◆ What you should do: Continue the forum thread on early-March beach weather around Palm Beach, starting right after its last line.

◆ Selected text:
※

# Weather in Early March



## abc31 (Jan 6, 2010)

Would it be safe to book a beach vacation somewhere around Palm Beach in Early March or might it still be too cold?


----------



## Timeshare Von (Jan 6, 2010)

abc31 said:


> Would it be safe to book a beach vacation somewhere around Palm Beach in Early March or might it still be too cold?



They are having their coldest winter perhaps, ever . . . how can anyone know what to expect in March?

You should be safe from sharks at that time of the year, because yes, it will be too cold for them


----------



## Sea Six (Jan 7, 2010)

I think early March is too early in the year for a beach vacation.  You may catch some warm air, but the water will be cold. I know, the water in Long Island Sound is cold, but I think you'd be better off waiting for a later date - especially after the way this winter is going.


----------



## vacationhopeful (Jan 7, 2010)

Almost all pools are heated in South Florida. Friends at the resort I was staying last week in Ft Lauderdale went swimming in the ocean almost every day.


----------



## Sea Six (Jan 7, 2010)

Never fails - someone claims to swim every day even though it's 45 degrees outside, and the water is 56.  I do not not believe this stuff.  I don't care where you live - the human body only has so much tolerance for hypothermia.  I'd love to see their definition of "swimming", because if you go into 56 degree water you have a serious problem.


----------



## Talent312 (Jan 7, 2010)

Ft. Lauderdale's average low+high in March is 63F - 79F.  The forecast for February 28th is 61F - 78F.
*Not too shabby.* Source: www.weather.com

More importantly, the average coastal water temps are 70F at Stuart Beach and 75F at Miami Beach.
*Still chilly by my standards. * Wait till May, and the water warms up to 75F + 80F, respectively.
Source: www.nodc.noaa.gov/dsdt/cwtg/satl.html


----------



## frenchieinme (Jan 8, 2010)

※

(Records for text and element pointing)

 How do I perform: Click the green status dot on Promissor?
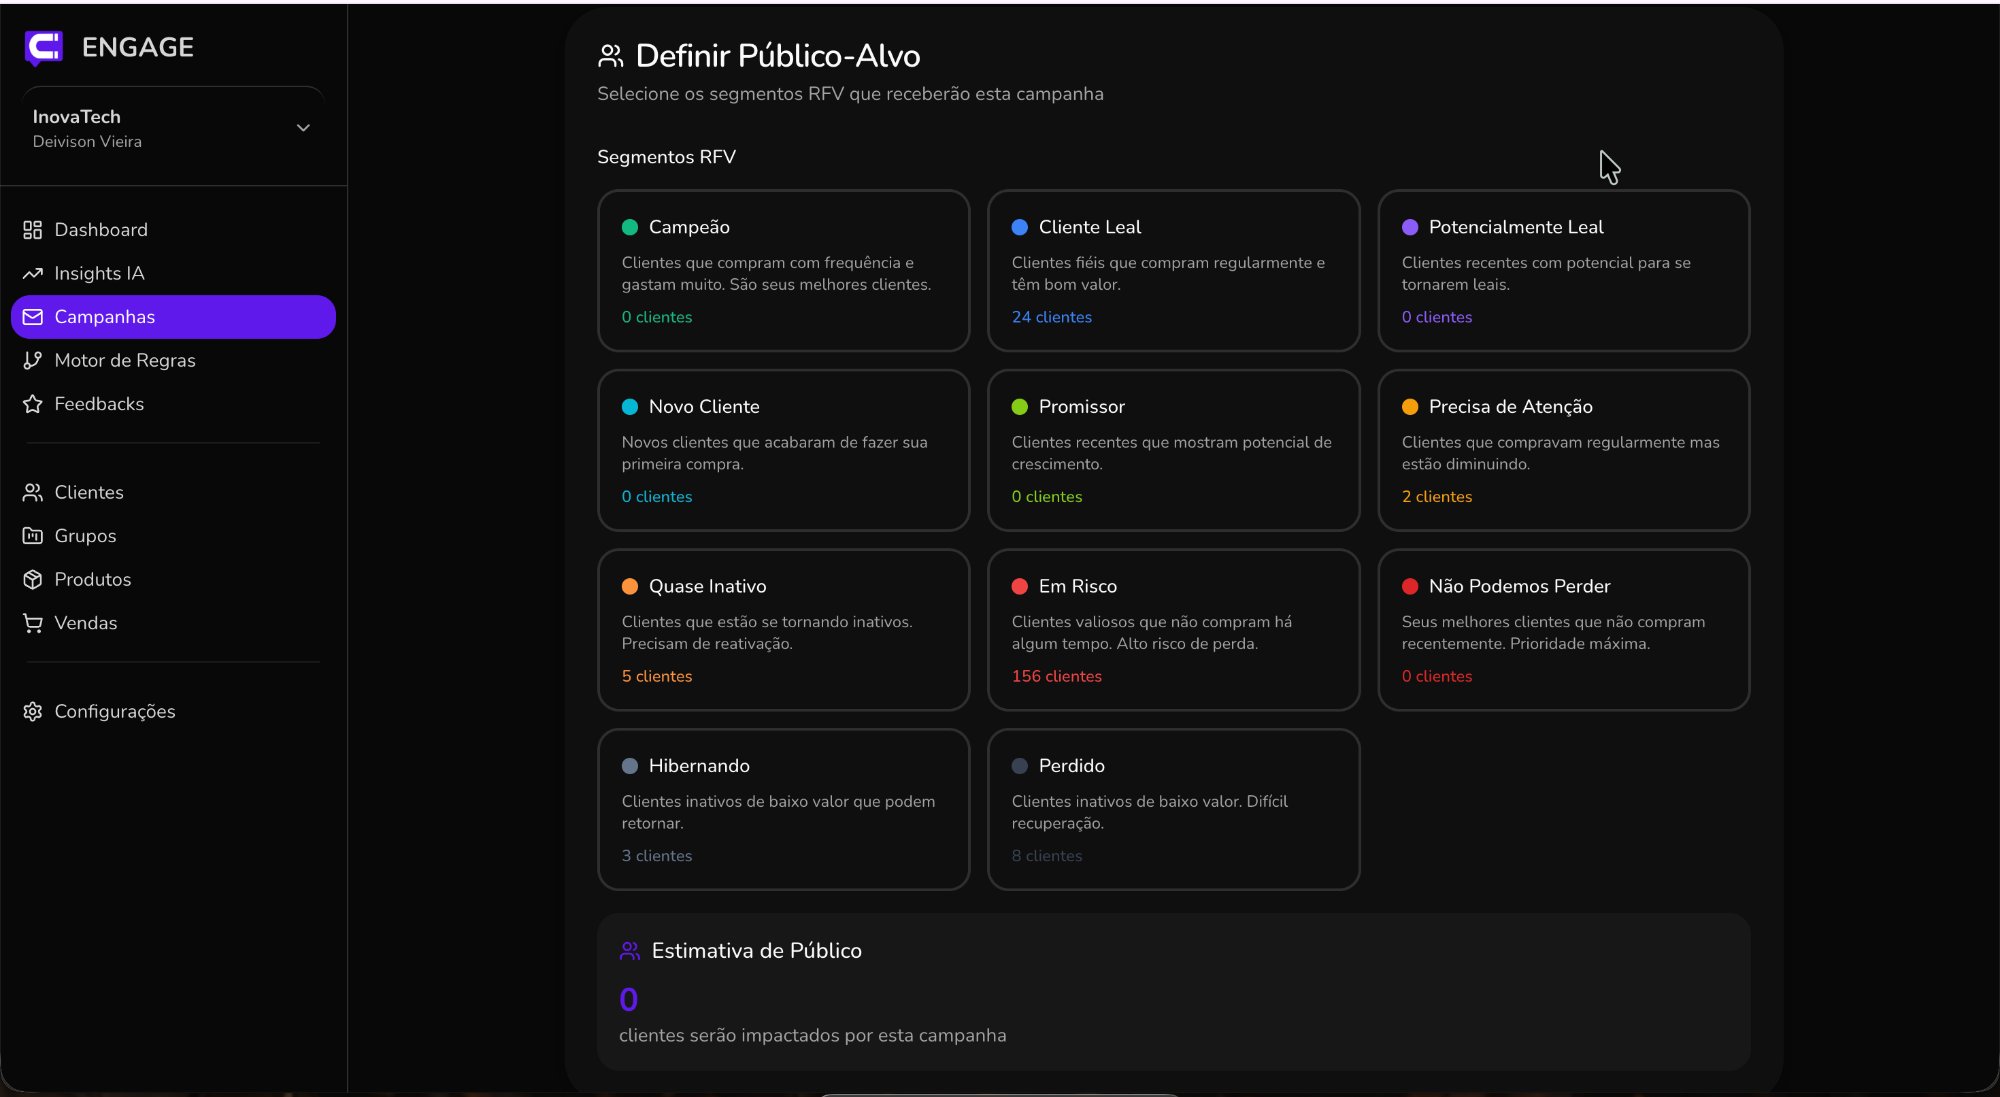1019,406

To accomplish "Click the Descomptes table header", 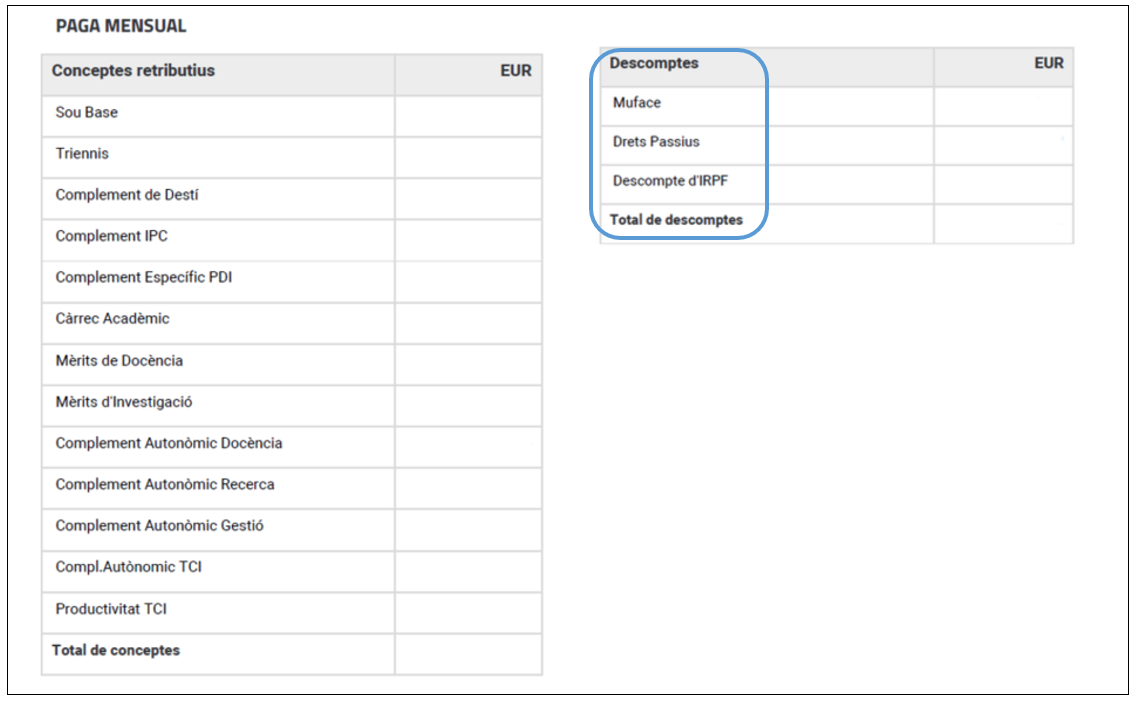I will [x=654, y=63].
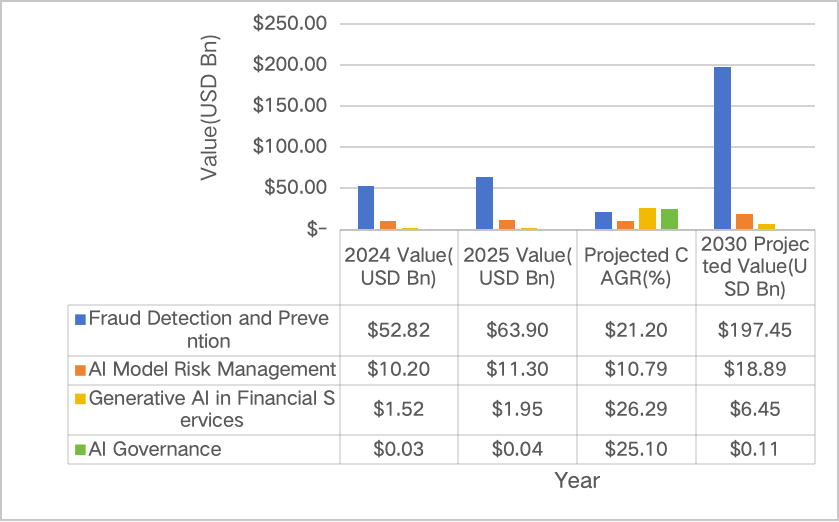The width and height of the screenshot is (839, 522).
Task: Select the "Year" horizontal axis title
Action: coord(577,481)
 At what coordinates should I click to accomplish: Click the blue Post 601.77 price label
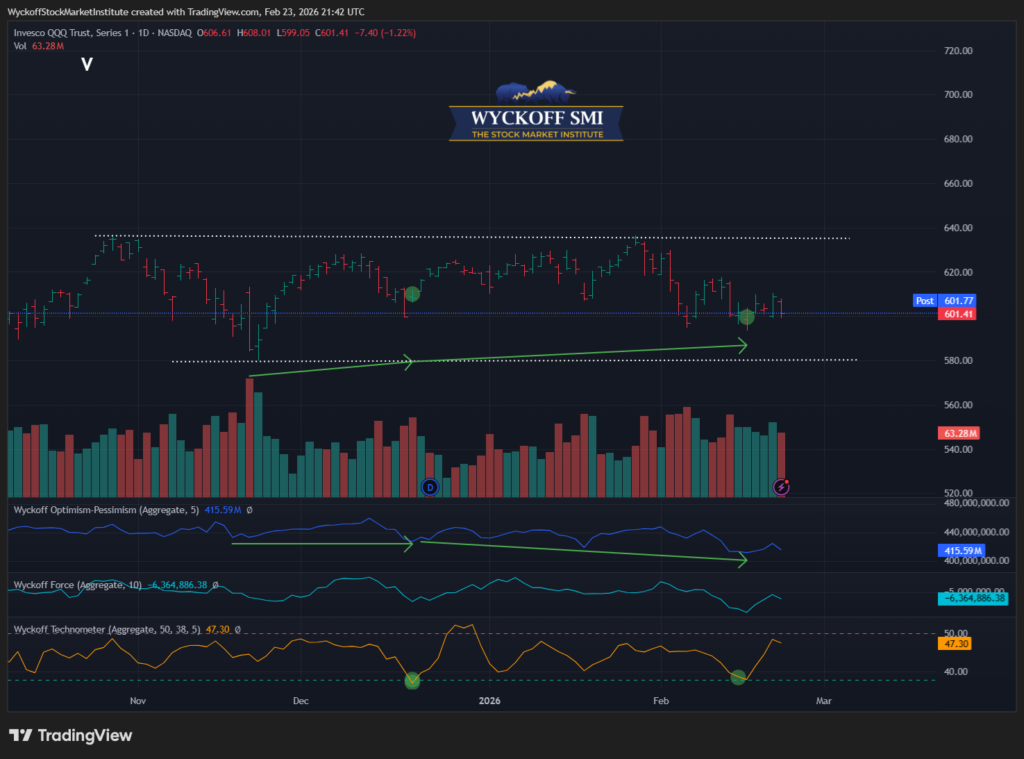(x=944, y=300)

※

◆ Answer to this exercise:
*Snowbirds do not think so...*



Sea Six said:


> Never fails - someone claims to swim every day even though it's 45 degrees outside, and the water is 56.  I do not not believe this stuff.  I don't care where you live - the human body only has so much tolerance for hypothermia.  I'd love to see their definition of "swimming", because if you go into 56 degree water you have a serious problem.



Must have been snowbirds swiming out there.  Never underestimate those snowbirds as 40s & 50s with 56 degree water temps is similar to Maine, Mass & RI occasional summer swimming conditions.  I have often been at the pool swimming in Jan & Feb when FL locals are all bundled up shivering.  There has to be something to that blood thining business as I know presently in Cape Coral people are saying it is very cold (and it is cold) but nothing like the raw New England bone chilling winter temps.   

frenchieinme


----------



## vacationhopeful (Jan 8, 2010)

Ocean swimming friends are from Wisconsin - how warm is Lake Michigan during the summer?


----------



## Sea Six (Jan 9, 2010)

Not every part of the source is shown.